Copy out, from the entries below, each line that holds the string "group".

### TASK INPUT
_ _ _

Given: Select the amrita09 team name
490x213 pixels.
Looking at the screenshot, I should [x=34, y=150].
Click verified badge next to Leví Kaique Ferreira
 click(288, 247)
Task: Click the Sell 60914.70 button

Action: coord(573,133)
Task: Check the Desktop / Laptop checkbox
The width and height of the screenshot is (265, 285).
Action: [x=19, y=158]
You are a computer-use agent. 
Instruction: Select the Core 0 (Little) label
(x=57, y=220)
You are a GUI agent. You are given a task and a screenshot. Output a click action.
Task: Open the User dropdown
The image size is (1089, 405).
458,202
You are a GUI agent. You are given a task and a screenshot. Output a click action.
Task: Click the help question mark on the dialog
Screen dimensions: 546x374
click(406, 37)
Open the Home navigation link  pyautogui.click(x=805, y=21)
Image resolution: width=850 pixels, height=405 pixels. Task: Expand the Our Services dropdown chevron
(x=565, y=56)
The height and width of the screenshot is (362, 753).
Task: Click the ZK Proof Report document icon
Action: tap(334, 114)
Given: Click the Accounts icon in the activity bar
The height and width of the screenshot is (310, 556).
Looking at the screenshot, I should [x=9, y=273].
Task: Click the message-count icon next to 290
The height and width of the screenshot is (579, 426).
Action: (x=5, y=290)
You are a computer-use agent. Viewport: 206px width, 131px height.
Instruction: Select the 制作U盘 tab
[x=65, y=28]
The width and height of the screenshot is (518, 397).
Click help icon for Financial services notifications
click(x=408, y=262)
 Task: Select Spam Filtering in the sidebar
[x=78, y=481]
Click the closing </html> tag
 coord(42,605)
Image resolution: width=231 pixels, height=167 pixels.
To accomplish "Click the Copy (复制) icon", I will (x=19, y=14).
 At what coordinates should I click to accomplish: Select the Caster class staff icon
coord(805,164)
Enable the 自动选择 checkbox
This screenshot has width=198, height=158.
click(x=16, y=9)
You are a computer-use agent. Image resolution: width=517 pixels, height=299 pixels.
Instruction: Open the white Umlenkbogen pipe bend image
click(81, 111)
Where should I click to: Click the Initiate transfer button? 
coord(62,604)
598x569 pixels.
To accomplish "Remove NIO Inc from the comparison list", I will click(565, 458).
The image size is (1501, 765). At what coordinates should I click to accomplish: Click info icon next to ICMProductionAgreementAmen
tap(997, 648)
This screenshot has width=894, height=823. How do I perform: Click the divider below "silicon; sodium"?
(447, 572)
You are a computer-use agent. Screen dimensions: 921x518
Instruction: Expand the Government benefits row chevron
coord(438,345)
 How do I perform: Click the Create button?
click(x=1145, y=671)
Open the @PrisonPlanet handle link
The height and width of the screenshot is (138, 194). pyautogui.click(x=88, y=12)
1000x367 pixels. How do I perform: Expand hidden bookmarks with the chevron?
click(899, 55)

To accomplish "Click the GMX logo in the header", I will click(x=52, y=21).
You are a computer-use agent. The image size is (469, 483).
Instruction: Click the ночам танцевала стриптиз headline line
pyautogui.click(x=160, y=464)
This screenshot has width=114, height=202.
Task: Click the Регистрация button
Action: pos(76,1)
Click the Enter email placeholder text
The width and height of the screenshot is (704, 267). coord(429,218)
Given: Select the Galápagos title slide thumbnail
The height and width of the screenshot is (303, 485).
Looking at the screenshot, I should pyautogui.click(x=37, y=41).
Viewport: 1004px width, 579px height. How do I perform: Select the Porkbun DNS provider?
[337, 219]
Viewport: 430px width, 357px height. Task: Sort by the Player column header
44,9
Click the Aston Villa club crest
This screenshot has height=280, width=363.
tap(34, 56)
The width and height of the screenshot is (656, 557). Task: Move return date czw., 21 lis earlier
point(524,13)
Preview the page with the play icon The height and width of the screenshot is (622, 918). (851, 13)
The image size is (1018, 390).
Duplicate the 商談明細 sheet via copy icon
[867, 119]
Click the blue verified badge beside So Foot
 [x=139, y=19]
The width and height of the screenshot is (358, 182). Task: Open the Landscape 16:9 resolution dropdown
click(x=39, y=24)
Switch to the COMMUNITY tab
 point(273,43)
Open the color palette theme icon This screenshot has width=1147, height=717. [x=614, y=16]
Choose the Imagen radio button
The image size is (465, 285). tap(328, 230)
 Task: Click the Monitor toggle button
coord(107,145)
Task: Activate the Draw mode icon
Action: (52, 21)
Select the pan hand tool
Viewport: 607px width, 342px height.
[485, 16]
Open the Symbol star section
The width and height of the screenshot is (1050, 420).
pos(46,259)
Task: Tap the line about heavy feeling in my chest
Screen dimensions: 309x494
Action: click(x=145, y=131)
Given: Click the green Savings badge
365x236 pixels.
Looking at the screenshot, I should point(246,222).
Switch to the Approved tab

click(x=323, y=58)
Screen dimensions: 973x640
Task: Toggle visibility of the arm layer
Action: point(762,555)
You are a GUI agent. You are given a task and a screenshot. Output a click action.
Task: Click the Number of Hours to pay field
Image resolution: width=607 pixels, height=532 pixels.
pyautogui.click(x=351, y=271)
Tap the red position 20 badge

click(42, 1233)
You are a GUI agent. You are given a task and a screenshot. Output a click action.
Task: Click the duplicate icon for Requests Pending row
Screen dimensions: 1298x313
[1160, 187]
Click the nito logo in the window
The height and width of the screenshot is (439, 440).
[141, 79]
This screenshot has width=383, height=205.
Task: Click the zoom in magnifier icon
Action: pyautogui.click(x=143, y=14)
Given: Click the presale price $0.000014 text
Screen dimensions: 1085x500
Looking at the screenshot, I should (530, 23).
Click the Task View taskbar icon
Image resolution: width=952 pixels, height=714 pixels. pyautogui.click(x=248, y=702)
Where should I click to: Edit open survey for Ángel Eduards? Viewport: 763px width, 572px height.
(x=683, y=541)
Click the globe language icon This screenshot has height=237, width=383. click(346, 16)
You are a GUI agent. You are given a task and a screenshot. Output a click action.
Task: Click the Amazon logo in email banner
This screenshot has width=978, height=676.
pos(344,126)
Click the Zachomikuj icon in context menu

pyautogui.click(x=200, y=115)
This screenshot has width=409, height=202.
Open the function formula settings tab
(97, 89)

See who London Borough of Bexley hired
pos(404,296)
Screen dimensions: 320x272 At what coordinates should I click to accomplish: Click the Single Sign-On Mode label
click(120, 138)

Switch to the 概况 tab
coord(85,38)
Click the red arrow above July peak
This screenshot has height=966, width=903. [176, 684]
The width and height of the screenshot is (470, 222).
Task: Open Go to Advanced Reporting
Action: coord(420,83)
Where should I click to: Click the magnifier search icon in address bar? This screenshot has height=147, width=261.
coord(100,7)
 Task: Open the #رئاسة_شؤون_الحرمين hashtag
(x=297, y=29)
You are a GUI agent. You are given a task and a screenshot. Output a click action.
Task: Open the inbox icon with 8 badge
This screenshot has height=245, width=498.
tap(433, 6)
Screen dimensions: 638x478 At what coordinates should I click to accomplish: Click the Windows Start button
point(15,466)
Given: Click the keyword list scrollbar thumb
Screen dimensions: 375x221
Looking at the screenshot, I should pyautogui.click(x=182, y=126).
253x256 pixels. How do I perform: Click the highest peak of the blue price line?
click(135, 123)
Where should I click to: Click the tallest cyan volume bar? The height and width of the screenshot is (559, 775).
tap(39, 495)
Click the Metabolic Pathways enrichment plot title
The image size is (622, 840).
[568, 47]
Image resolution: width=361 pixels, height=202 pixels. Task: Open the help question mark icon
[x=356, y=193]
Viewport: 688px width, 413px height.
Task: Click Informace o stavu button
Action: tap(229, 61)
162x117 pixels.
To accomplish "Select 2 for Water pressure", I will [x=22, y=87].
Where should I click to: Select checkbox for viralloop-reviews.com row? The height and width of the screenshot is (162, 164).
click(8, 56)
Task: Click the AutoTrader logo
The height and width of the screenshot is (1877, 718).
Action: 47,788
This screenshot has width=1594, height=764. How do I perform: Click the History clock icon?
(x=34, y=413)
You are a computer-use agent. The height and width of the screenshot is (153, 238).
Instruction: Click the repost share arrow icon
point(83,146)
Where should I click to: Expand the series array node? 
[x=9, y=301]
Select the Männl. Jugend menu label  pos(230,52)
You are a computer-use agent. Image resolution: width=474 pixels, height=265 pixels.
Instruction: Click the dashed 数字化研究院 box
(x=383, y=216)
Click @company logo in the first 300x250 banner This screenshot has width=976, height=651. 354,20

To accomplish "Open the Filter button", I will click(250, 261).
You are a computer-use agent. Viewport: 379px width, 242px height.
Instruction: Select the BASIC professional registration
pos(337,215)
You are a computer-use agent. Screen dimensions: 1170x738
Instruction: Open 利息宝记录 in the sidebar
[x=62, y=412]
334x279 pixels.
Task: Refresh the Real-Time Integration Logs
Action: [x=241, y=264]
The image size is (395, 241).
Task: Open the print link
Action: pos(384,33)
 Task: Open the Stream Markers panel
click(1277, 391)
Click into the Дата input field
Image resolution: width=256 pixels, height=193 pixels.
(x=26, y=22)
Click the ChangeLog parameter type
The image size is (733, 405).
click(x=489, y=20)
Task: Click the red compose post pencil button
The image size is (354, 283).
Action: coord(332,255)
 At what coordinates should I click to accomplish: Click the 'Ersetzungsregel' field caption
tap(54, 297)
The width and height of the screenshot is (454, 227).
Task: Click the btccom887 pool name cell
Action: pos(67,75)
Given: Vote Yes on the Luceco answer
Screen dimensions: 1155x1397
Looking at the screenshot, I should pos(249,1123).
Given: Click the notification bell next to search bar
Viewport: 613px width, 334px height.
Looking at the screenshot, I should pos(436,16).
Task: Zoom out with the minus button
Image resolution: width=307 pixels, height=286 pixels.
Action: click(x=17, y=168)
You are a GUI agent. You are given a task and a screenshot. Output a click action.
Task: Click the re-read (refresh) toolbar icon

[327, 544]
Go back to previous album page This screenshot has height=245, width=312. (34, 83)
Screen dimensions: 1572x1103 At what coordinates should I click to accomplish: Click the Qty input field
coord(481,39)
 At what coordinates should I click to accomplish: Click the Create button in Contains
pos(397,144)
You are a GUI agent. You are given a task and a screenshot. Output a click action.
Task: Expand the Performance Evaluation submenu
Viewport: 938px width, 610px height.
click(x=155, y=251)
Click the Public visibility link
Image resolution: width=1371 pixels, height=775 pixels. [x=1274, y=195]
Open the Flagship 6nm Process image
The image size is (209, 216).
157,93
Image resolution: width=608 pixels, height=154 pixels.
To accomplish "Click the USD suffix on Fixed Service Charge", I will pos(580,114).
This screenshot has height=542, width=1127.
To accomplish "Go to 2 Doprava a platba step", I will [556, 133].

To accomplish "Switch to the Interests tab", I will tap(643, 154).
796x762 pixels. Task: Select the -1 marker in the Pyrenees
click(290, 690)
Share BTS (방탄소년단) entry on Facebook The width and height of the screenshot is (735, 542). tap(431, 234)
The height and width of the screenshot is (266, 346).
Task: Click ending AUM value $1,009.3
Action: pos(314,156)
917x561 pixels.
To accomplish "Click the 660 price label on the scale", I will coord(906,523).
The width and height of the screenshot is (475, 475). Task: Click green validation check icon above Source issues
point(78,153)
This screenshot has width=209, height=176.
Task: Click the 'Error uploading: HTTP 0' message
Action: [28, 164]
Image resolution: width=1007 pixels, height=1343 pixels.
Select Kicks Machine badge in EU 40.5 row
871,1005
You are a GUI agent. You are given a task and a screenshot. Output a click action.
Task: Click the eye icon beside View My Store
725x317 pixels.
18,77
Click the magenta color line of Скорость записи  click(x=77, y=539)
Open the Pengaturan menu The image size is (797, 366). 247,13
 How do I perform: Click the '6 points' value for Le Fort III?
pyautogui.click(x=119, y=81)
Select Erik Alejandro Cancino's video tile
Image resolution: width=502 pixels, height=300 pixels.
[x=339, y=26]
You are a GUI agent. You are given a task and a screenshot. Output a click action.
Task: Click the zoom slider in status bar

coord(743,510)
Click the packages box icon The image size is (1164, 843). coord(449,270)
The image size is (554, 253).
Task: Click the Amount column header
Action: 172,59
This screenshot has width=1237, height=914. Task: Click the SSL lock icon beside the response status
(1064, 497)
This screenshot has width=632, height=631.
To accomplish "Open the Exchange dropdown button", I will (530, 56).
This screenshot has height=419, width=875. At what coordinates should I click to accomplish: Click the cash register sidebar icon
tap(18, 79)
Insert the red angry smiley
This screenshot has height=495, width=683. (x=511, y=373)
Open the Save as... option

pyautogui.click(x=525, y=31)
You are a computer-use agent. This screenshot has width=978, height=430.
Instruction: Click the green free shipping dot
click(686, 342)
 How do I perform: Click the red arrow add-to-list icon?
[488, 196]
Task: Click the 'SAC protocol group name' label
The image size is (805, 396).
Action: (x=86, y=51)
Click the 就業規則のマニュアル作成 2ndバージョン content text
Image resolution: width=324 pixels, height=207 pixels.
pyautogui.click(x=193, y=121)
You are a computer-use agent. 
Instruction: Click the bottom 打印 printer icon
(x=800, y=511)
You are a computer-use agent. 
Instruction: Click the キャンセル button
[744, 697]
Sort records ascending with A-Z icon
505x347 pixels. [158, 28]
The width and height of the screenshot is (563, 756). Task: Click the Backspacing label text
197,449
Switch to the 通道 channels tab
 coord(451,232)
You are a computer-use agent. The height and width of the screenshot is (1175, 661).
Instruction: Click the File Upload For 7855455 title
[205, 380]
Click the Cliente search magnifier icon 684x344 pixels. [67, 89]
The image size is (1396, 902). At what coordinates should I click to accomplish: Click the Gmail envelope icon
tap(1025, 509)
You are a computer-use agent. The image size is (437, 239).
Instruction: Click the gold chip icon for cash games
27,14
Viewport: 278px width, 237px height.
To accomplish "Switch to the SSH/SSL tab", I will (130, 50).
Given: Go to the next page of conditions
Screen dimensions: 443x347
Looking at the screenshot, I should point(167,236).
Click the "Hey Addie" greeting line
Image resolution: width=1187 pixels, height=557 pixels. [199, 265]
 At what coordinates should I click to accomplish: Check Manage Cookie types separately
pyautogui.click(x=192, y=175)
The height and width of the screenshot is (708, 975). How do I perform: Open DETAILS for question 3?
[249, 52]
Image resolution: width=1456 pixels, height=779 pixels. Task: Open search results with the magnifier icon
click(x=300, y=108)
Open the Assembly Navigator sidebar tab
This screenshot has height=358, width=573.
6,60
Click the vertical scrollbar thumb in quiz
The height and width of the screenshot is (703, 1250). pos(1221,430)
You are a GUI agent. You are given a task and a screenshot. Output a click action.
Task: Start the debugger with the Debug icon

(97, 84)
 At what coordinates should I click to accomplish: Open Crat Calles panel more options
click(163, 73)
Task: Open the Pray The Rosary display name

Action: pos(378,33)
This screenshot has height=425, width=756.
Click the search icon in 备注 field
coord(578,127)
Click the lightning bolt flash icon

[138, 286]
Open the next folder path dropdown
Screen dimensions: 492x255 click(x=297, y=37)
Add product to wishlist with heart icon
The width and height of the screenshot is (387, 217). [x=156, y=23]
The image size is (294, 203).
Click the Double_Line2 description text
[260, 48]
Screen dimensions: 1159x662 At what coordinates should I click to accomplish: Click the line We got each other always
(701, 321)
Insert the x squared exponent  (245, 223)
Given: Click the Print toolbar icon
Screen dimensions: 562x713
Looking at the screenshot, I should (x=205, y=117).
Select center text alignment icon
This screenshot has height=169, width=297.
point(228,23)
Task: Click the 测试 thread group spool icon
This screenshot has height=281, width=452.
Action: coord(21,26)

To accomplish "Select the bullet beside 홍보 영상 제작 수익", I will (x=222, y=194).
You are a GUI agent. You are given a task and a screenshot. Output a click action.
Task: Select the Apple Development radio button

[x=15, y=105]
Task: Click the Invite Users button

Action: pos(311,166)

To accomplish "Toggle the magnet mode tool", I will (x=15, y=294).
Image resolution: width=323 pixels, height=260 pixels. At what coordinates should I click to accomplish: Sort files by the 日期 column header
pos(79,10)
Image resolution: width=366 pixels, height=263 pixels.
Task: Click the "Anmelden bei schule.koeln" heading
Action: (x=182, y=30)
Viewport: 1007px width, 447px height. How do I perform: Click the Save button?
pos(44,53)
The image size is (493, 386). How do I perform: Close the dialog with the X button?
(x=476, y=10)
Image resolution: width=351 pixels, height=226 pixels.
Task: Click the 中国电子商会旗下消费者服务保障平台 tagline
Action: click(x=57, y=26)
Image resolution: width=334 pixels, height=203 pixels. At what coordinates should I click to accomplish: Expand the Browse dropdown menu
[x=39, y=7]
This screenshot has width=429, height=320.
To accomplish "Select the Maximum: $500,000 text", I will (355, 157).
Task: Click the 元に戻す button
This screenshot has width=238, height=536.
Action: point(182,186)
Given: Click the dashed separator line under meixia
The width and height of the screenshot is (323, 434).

_ _ _

### RESULT OF THIS EXERCISE
Task: Click the 'SAC protocol group name' label
Task: Click the 测试 thread group spool icon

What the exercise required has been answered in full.